Target Meningkat, Optimisme Bertahan

Pada tahun 2025, realisasi sterilisasi bahkan melampaui target, mencapai 2.314 ekor kucing.

Rincian target tahun 2026 adalah 1.700 ekor kucing jantan dan 500 ekor kucing betina.

Taufik optimistis target tahun ini bisa tercapai, bahkan kemungkinan melebihi capaian seperti tahun sebelumnya.

Ia juga menambahkan bahwa kolaborasi dengan berbagai komunitas dan klinik hewan sangat mendukung keberhasilan program ini.

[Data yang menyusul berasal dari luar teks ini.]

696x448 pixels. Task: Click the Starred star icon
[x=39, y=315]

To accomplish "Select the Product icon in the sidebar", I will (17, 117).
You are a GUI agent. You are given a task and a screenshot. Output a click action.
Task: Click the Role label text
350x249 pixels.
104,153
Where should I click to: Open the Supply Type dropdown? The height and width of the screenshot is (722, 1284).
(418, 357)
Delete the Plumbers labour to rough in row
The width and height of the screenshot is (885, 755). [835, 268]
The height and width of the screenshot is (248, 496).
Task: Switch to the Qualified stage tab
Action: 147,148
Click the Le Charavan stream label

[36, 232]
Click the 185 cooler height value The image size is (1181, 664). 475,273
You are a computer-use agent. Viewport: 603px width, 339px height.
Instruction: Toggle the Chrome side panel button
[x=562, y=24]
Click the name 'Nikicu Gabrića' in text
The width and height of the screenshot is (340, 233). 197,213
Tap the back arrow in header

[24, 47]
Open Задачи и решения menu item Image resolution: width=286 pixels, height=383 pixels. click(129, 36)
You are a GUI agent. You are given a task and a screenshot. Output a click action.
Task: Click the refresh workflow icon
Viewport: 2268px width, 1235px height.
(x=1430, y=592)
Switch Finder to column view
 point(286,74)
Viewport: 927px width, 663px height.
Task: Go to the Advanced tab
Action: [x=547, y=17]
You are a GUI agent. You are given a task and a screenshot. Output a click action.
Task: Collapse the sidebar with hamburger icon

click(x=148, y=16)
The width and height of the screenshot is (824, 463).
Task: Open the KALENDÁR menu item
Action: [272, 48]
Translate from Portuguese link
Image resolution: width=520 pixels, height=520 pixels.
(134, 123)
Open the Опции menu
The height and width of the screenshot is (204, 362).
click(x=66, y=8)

“Kolaborasi dengan komunitas dan tenaga profesional sangat membantu percepatan dan efektivitas program sterilisasi ini,” ia mengungkapkan.

Program TNR dan Kolaborasi dengan Komunitas

Sterilisasi kucing jantan dilakukan melalui kerja sama dengan berbagai komunitas seperti Komunitas Pecinta Kucing Sehati (KPKS), Let’s Adopt, serta sejumlah mitra klinik hewan lainnya.

Sementara itu, sterilisasi kucing betina dijalankan bersama Persatuan Dokter Hewan Indonesia (PDHI).

Kepala Seksi Peternakan dan Kesehatan Hewan Sudin KPKP Jakarta Timur, Theresia Ellita, menjelaskan bahwa program ini mengadopsi metode TNR (Tangkap–Steril–Lepaskan).

Kegiatan TNR pertama tahun ini dimulai pada 28 Januari 2026 di Pasar Induk Kramat Jati dengan target 200 ekor kucing liar.

Setiap kegiatan sterilisasi melibatkan sekitar 30 personel gabungan, masing-masing dengan tugas tertentu mulai dari penangkapan, pembiusan, hingga tindakan medis.

Proses sterilisasi kucing jantan membutuhkan waktu sekitar 20–30 menit per ekor setelah pembiusan, sedangkan kucing betina memerlukan waktu lebih lama, yakni sekitar 30–40 menit.

Ellita menegaskan pentingnya program ini dalam mengendalikan populasi kucing di wilayah Jakarta Timur.

“Melalui sterilisasi ini kita ingin populasi kucing di Jakarta Timur dapat terkendali,” ia menegaskan.